#### SOURCE EXTRACT

# 357 v K Frame What Fails?



## FHBrumb (Oct 27, 2007)

What does the 357 round "do to" the K Frame?

How much hard ammo does it take?

I really like the 65, but I'm not clear on those questions.

Most of what I'd shoot would be 38spl standard pressure. If I plopped a few 357s in there from time to time, what am I doing to the revolver? Let's just pick the number of 200 38 rounds a month and 24 rounds of 357 a month. Am I killing my 65, or is that level of use no issue?

Factory loads, but stout ones for 357. Paper poppers for 38spl.

If the K Frame seems like a bad deal, I'm thinking the SP-101 would be a better choice. Three inch 357s are tough to find, and I just need one bad...


----------



## TOF (Sep 7, 2006)

I don't know about your 65 but with a GP100 you can shoot what you want when you want and not worry about it staying together.

tumbleweed


----------



## FHBrumb (Oct 27, 2007)

I'm in the process of shopping. The SP-101 is an easy find with the 357 and 3 inch barrel for about $479. The 65 can be found online for just over $600. The extra one round in a small package is the attraction.

I'm just not certain what gives up on the K frame Smith, and what it takes to make it give up. I've just read over and over that the 357 was "the demise" of the K frame. Does it take 5,000 rounds of 357, or 500? 

It will likely be the SP-101 in reaility. I almost snagged one this week, but the one in the case was pretty badly scratched up for a new revolver. I asked twice if the sales dude was sure it was new... 

I'm just partial to the Smith revolvers... If there was a fixed sight 357 Model 60 with a three inch barrel, there would be no problem.

#### WHAT YOU NEED TO DO
List every revolver model named in the 357 and K frame thread above.

#### RECORDED INFORMATION
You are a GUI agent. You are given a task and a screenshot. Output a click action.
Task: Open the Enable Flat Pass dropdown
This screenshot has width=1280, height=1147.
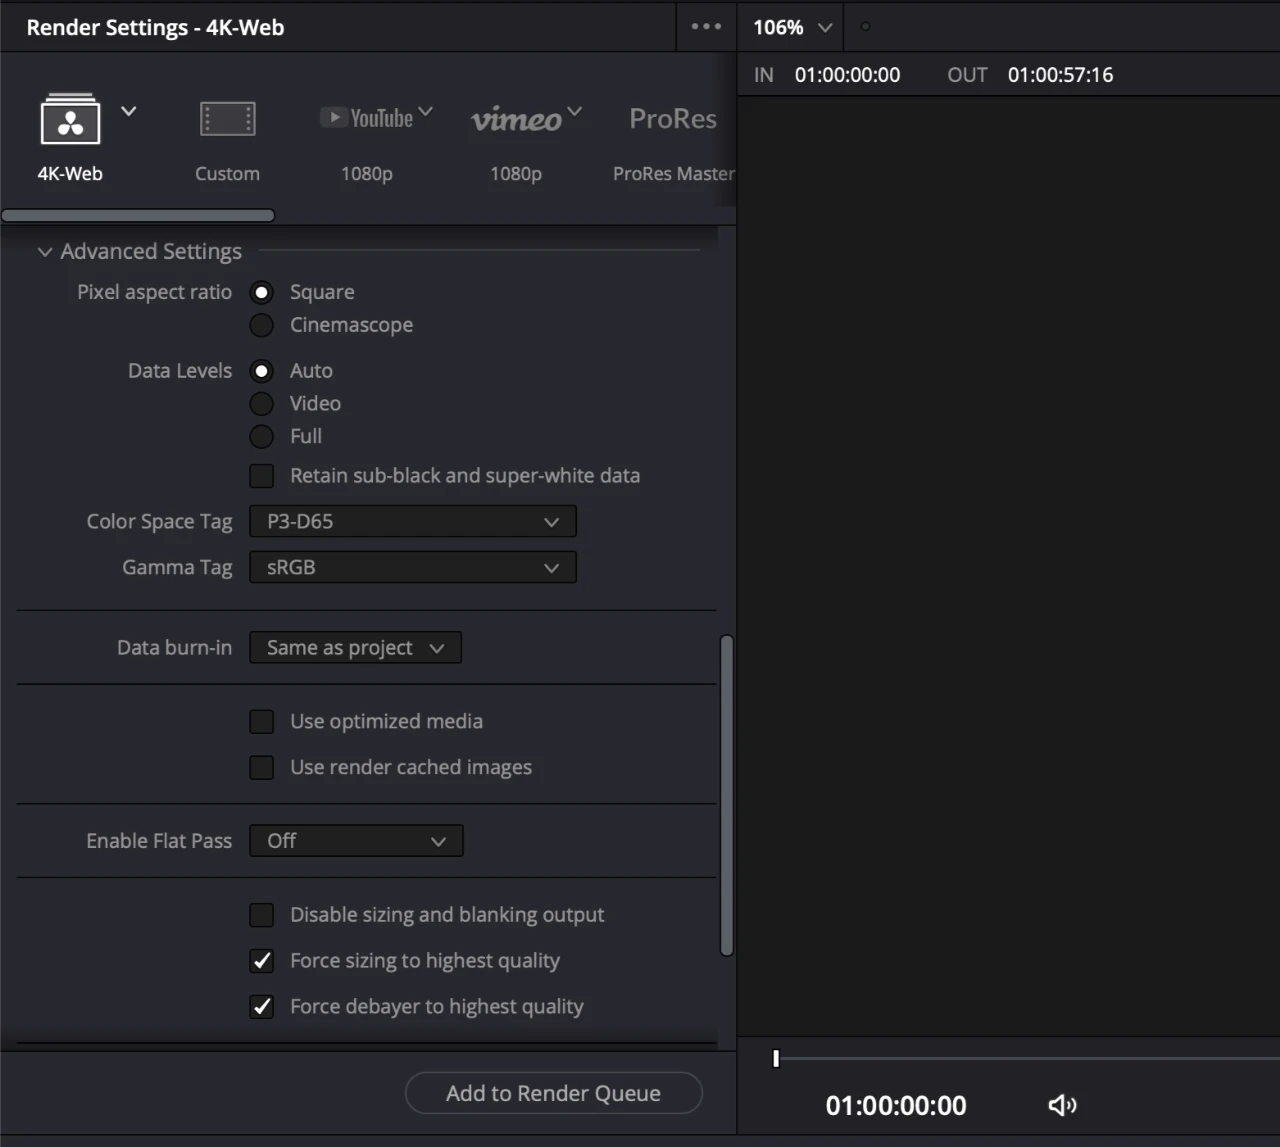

#### COMPLETE RESPONSE
65, SP-101, GP100, Model 60